Einwanderung aus Osteuropa: Es kommen Arbeitskräfte und Kriminelle

Das Thema Einwanderung ist in jeder Gesellschaft hochumstritten. Deutschland erwartet eine neue Einwanderungswelle von Rumänen und Bulgaren. Viele von ihnen wollen in Deutschland einer Arbeit nachgehen. Doch es gibt auch Probleme mit kriminellen Banden aus dem Osten.

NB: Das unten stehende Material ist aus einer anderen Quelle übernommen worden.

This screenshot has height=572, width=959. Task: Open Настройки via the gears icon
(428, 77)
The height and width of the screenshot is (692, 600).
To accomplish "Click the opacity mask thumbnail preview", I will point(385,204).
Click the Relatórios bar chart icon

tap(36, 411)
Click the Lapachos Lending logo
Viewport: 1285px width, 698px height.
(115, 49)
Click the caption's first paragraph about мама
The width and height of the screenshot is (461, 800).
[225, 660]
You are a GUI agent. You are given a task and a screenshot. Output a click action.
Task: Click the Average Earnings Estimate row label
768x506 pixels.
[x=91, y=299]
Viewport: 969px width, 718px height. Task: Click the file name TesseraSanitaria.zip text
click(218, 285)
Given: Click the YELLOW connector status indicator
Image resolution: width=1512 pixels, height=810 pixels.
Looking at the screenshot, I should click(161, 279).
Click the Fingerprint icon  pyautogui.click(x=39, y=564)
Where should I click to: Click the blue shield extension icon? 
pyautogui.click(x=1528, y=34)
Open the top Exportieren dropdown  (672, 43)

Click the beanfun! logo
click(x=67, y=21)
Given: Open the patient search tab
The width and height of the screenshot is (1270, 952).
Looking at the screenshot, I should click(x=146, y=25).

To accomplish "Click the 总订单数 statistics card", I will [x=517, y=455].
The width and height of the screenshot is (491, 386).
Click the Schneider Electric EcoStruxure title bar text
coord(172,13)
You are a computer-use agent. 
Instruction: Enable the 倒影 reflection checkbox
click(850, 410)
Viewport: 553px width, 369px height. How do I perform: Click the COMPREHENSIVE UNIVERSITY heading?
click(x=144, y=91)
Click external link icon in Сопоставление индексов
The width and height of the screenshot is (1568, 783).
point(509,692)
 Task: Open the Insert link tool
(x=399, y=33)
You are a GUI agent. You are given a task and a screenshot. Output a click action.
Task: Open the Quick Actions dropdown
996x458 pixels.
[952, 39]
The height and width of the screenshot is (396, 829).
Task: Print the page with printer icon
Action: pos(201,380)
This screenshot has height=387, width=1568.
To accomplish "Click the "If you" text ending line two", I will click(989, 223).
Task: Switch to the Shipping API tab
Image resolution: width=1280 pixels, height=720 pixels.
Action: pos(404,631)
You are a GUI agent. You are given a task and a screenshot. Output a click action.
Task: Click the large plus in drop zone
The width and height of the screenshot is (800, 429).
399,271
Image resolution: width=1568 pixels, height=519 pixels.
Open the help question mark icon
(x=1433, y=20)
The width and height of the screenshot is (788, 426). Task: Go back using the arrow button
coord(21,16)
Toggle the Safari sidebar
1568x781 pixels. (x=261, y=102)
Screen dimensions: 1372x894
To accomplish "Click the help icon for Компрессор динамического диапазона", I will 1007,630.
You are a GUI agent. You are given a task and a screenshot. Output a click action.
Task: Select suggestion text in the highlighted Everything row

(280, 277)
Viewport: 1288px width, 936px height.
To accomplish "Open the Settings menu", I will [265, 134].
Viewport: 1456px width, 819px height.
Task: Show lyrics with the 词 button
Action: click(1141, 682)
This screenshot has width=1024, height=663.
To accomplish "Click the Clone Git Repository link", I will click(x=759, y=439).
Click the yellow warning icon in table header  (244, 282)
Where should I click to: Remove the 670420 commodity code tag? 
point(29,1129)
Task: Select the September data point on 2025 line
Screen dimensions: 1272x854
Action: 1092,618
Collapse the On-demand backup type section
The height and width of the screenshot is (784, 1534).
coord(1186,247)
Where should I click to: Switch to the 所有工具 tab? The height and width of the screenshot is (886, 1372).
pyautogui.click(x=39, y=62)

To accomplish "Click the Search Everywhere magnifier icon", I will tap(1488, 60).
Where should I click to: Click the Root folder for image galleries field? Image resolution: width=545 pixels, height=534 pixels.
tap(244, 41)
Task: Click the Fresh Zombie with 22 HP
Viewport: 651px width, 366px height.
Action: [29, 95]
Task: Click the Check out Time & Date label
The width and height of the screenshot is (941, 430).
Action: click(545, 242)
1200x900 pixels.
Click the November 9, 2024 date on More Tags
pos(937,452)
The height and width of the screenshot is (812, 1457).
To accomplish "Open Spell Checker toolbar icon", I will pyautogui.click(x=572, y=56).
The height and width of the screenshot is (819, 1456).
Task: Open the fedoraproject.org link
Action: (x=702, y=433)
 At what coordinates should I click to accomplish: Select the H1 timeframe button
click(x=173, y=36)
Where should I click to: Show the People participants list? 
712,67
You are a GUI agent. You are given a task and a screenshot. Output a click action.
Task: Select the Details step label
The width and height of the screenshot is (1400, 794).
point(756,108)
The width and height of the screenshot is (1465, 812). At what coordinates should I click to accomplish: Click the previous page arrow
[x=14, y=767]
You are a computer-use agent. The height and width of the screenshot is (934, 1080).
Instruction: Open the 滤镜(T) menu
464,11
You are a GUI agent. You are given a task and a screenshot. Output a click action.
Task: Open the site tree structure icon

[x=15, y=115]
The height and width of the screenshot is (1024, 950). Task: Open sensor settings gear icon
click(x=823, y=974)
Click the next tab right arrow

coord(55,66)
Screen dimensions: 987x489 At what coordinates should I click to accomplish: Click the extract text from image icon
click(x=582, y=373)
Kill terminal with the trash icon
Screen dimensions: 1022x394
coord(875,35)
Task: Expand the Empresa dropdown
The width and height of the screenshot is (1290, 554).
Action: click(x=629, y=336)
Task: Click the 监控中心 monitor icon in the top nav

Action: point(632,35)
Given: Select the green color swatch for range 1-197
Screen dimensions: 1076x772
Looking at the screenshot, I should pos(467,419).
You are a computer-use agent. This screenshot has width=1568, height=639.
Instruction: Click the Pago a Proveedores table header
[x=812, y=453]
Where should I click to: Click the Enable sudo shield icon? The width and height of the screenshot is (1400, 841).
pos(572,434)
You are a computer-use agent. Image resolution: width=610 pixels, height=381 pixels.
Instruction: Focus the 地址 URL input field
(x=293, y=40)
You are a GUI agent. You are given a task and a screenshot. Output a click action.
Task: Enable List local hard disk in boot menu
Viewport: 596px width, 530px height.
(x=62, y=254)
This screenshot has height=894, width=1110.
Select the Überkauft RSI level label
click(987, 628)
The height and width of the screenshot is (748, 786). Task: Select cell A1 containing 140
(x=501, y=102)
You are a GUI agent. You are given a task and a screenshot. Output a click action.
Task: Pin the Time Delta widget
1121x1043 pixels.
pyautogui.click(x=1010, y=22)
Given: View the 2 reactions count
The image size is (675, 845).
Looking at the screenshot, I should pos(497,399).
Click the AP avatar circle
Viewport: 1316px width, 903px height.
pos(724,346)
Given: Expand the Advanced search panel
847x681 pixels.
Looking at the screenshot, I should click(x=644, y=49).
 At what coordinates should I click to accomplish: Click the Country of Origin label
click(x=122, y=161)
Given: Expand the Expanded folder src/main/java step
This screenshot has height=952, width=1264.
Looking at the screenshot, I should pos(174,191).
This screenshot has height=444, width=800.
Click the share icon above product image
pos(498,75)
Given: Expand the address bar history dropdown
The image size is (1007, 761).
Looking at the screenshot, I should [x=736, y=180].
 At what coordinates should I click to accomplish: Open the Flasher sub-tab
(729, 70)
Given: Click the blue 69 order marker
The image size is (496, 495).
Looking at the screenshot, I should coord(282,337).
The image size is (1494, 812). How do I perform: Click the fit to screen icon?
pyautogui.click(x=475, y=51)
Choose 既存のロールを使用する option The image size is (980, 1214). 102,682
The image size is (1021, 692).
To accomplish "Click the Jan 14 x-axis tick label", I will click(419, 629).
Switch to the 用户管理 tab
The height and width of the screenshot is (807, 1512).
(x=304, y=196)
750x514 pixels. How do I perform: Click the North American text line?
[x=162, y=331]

Die Einwanderer aus Rumänien und Bulgarien sind nicht häufiger arbeitslos als der Durchschnitt der erwerbsfähigen Bevölkerung in Deutschland, im Gegenteil: 27.000 Personen bulgarischer oder rumänischer Herkunft bezogen im Juni 2013 Hartz IV. Davon sind 36 Prozent Aufstocker. Sechs Prozent mehr als der Durchschnitt der Hartz IV-Empfänger in Deutschland. Dies berichtet n-tv mit Verweis auf Zahlen der Bundesagentur für Arbeit.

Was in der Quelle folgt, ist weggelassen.